# Spraying and office re-fit



## Canadian Mike (Apr 5, 2008)

Hi folks - I've got 17000 sq ft of a new office renovation to paint. There will be plenty of new drywall and the ceilings will all be new (no office drop ceilings). I'm definitely going to spray the 8000 sq feet of ceilings, but my question is...Does anybody have some techniques or technical advice for spraying some, or all, of the walls too?


----------



## Canadian Mike (Apr 5, 2008)

ps. I'm talking about top coats because I'm going to spray the primer on everything.


----------



## [email protected] (Feb 24, 2008)

If your spraying ceilings then you cannot spray wall too.

If you want to spray walls then do that first, then mask off the wall with 99" plastic from the ceiling and spray the ceiling.

If you want to spray the ceiling first, then you will need to roll and and cut the walls. 

What ever you do, be sure to prime everything first, if the mud/texture guys didn't already. 

I am not sure what other options are available for your situation.


----------



## [email protected] (Feb 24, 2008)

Canadian Mike said:


> ps.

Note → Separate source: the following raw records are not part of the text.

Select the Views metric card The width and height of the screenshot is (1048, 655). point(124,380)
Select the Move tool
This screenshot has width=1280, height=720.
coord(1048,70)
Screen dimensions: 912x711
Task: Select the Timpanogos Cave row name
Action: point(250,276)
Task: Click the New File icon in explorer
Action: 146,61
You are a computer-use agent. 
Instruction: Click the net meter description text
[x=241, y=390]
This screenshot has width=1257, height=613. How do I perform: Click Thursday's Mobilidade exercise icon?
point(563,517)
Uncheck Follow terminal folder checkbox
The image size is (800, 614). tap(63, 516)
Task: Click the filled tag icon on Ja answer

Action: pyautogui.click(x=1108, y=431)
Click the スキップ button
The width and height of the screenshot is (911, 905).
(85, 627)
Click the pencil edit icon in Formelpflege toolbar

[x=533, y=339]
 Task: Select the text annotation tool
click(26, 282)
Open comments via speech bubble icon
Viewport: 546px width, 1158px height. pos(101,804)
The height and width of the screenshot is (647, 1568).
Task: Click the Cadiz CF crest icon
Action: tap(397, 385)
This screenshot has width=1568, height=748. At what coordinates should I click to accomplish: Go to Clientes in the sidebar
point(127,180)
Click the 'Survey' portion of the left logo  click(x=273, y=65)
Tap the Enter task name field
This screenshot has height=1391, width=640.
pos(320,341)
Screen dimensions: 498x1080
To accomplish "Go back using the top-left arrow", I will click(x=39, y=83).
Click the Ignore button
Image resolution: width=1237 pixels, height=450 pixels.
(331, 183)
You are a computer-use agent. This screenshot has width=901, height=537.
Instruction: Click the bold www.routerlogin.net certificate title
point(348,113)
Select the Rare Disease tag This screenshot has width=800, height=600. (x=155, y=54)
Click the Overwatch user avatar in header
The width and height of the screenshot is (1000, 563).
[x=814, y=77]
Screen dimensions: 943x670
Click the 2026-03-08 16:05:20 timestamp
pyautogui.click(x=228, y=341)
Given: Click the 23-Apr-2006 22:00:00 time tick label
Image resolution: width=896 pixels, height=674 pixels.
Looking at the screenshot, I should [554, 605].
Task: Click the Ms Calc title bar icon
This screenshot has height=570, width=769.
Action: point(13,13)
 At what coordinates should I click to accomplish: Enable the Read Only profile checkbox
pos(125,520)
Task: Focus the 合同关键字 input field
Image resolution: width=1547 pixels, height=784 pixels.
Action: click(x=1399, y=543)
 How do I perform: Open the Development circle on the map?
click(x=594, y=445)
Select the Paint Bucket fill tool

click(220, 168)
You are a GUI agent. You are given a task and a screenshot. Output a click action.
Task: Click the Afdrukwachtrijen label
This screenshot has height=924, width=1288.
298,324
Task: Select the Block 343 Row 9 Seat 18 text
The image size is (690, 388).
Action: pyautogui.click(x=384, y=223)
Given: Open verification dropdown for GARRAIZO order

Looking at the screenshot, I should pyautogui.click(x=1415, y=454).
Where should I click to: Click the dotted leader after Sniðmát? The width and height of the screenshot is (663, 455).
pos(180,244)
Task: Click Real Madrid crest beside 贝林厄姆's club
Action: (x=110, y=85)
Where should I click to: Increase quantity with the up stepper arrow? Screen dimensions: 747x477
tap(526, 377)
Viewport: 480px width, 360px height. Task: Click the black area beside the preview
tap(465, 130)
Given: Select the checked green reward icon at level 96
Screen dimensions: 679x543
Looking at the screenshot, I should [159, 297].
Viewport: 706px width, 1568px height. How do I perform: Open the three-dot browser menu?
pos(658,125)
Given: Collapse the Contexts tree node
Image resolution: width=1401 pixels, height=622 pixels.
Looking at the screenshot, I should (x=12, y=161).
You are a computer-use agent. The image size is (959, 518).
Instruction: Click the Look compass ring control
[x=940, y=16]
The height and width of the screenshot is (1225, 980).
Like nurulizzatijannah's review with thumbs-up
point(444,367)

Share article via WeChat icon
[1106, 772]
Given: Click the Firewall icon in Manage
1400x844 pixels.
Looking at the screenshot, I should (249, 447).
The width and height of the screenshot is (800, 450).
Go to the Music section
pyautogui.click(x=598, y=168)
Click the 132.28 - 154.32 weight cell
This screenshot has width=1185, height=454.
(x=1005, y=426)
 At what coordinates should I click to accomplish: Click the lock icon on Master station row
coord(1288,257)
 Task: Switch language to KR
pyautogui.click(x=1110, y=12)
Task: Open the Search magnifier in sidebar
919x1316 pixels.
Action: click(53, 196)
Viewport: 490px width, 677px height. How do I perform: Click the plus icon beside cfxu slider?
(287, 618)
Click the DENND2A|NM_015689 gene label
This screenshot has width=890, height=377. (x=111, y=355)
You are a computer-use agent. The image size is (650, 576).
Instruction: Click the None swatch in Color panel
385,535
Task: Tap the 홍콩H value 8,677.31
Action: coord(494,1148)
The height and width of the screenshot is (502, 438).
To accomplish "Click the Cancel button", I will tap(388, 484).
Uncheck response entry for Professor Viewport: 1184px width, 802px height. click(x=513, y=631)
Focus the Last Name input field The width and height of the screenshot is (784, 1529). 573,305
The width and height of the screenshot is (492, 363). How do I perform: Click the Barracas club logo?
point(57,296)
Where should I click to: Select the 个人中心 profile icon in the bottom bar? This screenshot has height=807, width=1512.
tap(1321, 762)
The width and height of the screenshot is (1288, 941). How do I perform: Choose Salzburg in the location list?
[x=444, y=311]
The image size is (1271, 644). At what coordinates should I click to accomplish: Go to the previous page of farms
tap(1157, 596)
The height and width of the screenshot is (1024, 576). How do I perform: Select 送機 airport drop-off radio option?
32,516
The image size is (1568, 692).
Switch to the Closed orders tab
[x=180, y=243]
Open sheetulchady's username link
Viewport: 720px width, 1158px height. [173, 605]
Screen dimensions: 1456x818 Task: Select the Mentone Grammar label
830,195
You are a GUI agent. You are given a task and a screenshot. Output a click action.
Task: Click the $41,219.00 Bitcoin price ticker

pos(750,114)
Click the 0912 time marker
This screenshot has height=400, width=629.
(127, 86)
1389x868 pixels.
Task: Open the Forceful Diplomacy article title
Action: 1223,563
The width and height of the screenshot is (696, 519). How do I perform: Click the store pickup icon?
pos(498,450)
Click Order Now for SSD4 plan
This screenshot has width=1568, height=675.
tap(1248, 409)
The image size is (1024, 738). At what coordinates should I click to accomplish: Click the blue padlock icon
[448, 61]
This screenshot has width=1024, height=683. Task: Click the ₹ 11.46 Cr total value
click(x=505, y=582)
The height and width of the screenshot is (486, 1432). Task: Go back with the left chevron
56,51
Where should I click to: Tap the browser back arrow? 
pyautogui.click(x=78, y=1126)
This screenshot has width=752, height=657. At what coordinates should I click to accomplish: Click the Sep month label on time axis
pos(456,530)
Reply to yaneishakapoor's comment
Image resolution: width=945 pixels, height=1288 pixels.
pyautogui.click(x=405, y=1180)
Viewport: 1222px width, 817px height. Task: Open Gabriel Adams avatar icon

I'm talking about top coats because I'm going to spray the primer on everything.



Good! :thumbup:


----------



## CApainter (Jun 29, 2007)

Jason, Do you use that technique if everythings going the same color?


----------



## Canadian Mike (Apr 5, 2008)

Thanks Jason - I think I'll just spray everything with primer, then spray the topcoat on the ceiling only.


----------